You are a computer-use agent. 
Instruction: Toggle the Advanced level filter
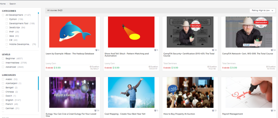(3, 67)
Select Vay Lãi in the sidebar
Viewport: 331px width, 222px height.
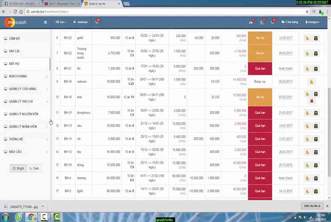[x=15, y=51]
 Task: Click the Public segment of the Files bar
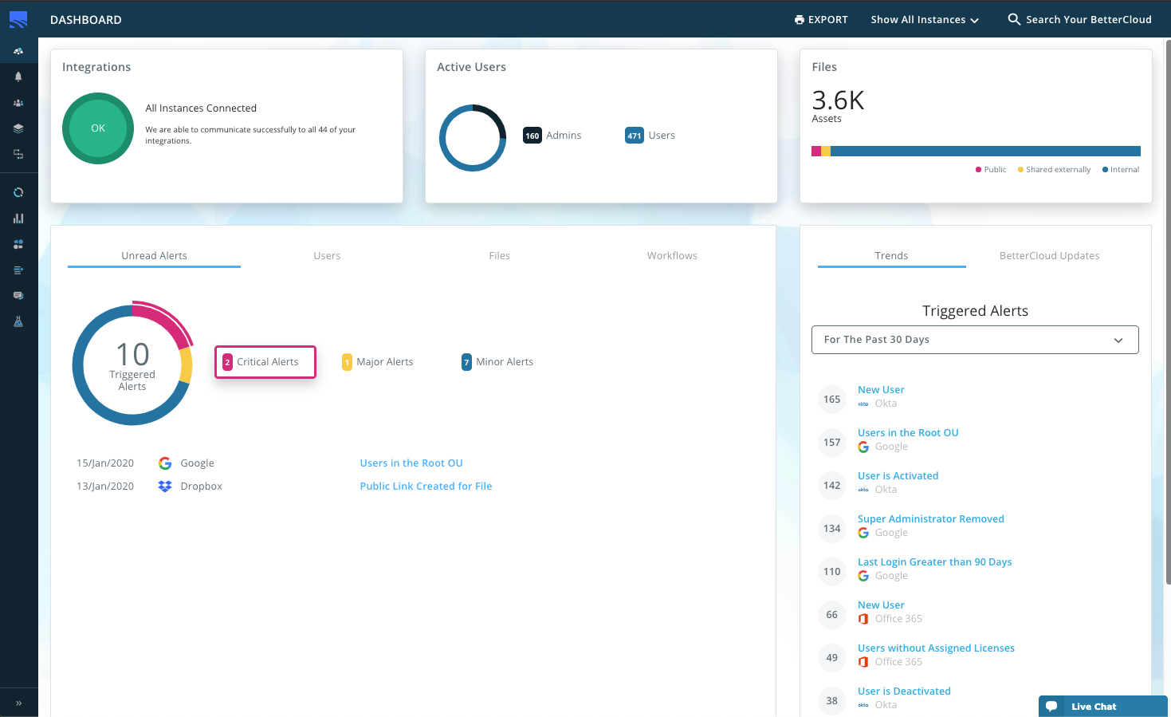point(815,150)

___

**Your goal**
Exactly as written, return every line of the listing, but not the pictures.

**Exercise solution**
You are a computer-use agent. 
Instruction: Toggle the Advanced level filter
(3, 67)
Select Vay Lãi in the sidebar
Viewport: 331px width, 222px height.
[x=15, y=51]
 Task: Click the Public segment of the Files bar
point(815,150)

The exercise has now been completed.